──────── Excerpted records

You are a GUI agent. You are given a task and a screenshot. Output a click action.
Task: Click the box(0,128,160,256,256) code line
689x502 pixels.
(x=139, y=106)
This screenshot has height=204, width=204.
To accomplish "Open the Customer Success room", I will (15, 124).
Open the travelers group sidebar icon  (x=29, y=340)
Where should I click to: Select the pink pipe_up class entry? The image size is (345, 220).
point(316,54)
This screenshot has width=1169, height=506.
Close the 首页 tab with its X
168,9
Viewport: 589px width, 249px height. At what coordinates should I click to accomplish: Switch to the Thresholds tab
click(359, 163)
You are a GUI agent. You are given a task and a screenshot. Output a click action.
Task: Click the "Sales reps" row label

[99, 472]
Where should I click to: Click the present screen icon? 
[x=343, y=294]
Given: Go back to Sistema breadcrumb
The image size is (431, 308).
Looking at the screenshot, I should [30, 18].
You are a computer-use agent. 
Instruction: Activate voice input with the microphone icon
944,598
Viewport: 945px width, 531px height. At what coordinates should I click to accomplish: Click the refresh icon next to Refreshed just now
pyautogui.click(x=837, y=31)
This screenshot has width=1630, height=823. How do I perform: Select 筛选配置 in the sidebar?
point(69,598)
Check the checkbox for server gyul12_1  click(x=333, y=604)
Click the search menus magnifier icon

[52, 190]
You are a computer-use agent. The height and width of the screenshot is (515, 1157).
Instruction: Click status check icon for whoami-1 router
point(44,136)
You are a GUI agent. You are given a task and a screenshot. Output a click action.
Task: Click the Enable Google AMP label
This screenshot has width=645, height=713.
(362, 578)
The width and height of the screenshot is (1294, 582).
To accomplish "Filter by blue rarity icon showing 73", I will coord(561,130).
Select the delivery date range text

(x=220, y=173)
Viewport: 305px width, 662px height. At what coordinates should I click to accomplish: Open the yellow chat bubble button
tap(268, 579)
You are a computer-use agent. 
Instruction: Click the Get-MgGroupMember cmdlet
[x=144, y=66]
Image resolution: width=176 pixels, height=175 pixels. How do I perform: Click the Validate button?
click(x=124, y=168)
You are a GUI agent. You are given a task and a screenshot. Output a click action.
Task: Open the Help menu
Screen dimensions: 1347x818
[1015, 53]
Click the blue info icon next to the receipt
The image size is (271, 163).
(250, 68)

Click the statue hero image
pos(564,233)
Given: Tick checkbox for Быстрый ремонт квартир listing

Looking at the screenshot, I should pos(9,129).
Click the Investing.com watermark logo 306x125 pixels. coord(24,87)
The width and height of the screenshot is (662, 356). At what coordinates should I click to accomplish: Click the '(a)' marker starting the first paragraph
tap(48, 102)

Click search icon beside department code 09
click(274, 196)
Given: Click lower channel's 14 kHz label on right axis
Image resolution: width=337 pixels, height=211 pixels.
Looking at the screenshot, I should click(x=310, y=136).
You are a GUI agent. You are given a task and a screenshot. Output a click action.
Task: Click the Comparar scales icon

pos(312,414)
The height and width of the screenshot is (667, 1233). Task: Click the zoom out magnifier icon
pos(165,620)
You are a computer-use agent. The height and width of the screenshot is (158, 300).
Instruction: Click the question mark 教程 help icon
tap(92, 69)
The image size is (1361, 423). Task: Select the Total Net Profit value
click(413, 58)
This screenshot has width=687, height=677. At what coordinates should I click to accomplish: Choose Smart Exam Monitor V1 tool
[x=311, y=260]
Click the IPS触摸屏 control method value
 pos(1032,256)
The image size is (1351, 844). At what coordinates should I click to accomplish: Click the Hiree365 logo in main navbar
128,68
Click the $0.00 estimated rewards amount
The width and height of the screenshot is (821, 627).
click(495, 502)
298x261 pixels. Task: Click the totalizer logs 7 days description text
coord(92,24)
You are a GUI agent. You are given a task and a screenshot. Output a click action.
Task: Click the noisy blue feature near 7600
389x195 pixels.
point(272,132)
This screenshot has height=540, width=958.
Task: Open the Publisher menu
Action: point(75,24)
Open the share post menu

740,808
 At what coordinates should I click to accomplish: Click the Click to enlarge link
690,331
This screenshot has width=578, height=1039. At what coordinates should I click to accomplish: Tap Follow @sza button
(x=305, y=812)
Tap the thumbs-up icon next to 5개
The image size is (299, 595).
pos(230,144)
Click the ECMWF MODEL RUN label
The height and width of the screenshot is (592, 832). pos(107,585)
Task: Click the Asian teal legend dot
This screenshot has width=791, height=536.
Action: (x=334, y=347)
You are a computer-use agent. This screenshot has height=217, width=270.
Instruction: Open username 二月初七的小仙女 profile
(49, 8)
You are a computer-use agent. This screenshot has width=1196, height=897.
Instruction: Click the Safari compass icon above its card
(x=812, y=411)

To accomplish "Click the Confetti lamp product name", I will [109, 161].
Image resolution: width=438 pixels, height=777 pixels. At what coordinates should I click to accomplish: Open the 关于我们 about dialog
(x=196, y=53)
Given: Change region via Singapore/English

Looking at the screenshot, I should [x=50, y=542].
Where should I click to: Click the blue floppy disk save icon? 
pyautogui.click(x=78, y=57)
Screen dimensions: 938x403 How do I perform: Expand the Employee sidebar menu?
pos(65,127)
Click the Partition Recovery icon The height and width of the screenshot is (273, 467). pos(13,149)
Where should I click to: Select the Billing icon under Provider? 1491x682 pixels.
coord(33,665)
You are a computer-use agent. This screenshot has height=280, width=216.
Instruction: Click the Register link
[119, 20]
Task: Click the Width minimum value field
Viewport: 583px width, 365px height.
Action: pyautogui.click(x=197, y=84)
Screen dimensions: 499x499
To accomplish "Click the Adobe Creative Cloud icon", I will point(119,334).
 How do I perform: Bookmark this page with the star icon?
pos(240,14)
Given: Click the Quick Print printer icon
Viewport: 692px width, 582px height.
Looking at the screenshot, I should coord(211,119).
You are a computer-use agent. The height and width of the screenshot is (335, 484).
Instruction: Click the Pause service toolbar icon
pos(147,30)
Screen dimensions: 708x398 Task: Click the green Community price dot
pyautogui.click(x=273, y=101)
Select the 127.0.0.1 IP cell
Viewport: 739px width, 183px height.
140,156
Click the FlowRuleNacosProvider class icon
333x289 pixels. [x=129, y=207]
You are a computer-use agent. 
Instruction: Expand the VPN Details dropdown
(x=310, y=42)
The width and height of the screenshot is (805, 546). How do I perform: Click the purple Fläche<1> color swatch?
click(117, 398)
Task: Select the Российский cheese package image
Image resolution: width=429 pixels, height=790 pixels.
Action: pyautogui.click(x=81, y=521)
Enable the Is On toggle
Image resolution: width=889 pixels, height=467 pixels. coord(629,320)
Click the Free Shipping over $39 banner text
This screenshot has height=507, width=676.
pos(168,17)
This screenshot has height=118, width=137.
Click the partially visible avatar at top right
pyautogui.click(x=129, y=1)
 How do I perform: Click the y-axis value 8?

────────────────

**Problem requirements:** Wherever the word "will" turns up in the material, copy the whole line.

**Solved exercise:**
To accomplish "Open the Customer Success room", I will (15, 124).
To accomplish "Filter by blue rarity icon showing 73", I will coord(561,130).
To accomplish "Click the Confetti lamp product name", I will [109, 161].
To accomplish "Click the Adobe Creative Cloud icon", I will point(119,334).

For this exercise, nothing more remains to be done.